The new Rensselaer plant is expected to produce about 114,000 gallons of ethanol from 36,000 bushels of corn a day and use $36 million of corn a year, according to the Associated Press. The federal government gives a 51-cent-a-gallon tax credit to ethanol producers as an incentive and applies a tariff to foreign-produced ethanol.

When a new ethanol plant opens, it needs corn and creates another market for farmers. New plants locally, along with a new soydiesel plant near Claypool, will give grain farmers in northern Indiana better prices than they had, at least for now.

Those also wanting that grain will have to pay more. Miller's Amish Country Poultry, which raises chickens in northeast Indiana and has headquarters in Goshen, is seeing feed costs skyrocket.

Cattle can eat byproducts left over after alcohol is stripped from corn or soybeans, but chickens and hogs can't. For the most part, they need corn.

"Feed is the major input cost of getting chickens on the dining room table," said John Sauder, vice president for Miller's.

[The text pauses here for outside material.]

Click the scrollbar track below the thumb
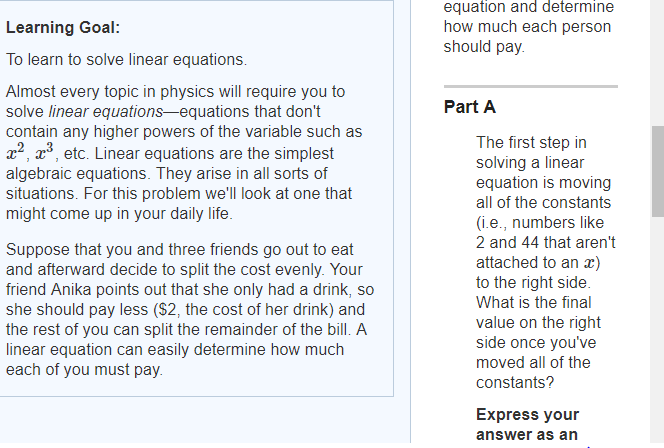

The company buys much of its corn from local producers and has its own feed mill. Feed costs could increase by $2 million in 2007, he said.

That means higher prices in the grocery store as producers have to raise prices to keep up.

With the market needing more corn, some farmers are likely to plant more of that and less of other crops such as soybeans or other vegetables. That's likely to increase the prices of those things.

"I'm expecting that, in one way or another, it's going to end up affecting all the food items that are going into the grocery store," Sauder said.

It'll be tough for livestock farmers, Yoder said. Friends who grow grain tell him it's about time they have good prices.

"We're fighting for starch right now," he said.

Yoder said most livestock producers in Elkhart County, one of the state's leading dairy counties, will be OK and that the market will swing back.

Yields will go up. Farmers will again produce a surplus of corn, and technology will continue to improve, allowing both increased production and new types of fuel from plants.

Eventually, ethanol could be made from cellulose in plant fibers rather than grain. Until then, people will argue over whether ethanol is worth the effort.

Michael Pollan, whose book "The Omnivore's Dilemma" highlighted how corn is grown industrially, said that even though corn is a plant, U.S. farmers use large amounts of petroleum to raise it.

"If you factor in the cost of all that fossil-fuel-grown corn, it certainly seems a lot less green," he said in a recent phone interview.

He expects the high prices and lack of corn to be a blip as big agriculture companies such as ADM and Cargill needing corn for high fructose corn syrup won't want to pay the higher prices and will urge farmers to find a way to produce more corn.

A study by researchers at the University of California, Berkeley, and released in "Science," assessed the energy value of ethanol and found that it's better than gasoline in terms of greenhouse gas production by 10 to 15 percent.

Cellulose ethanol production would be more help in reaching the country's energy goals of less dependence on foreign oil, according to the researchers.

Ethanol from corn and diesel from soybeans are the easiest to produce now. Ethanol from corn may not be the most efficient way to transfer solar energy into something Americans can drive with, but it helps reduce that dependence on crude from other places, Yoder said.

During the transition period, people will have to get used to higher food prices, Sauder said.

"I think we have to become fuel independent, but I don't think we do it at the expense of food," he said.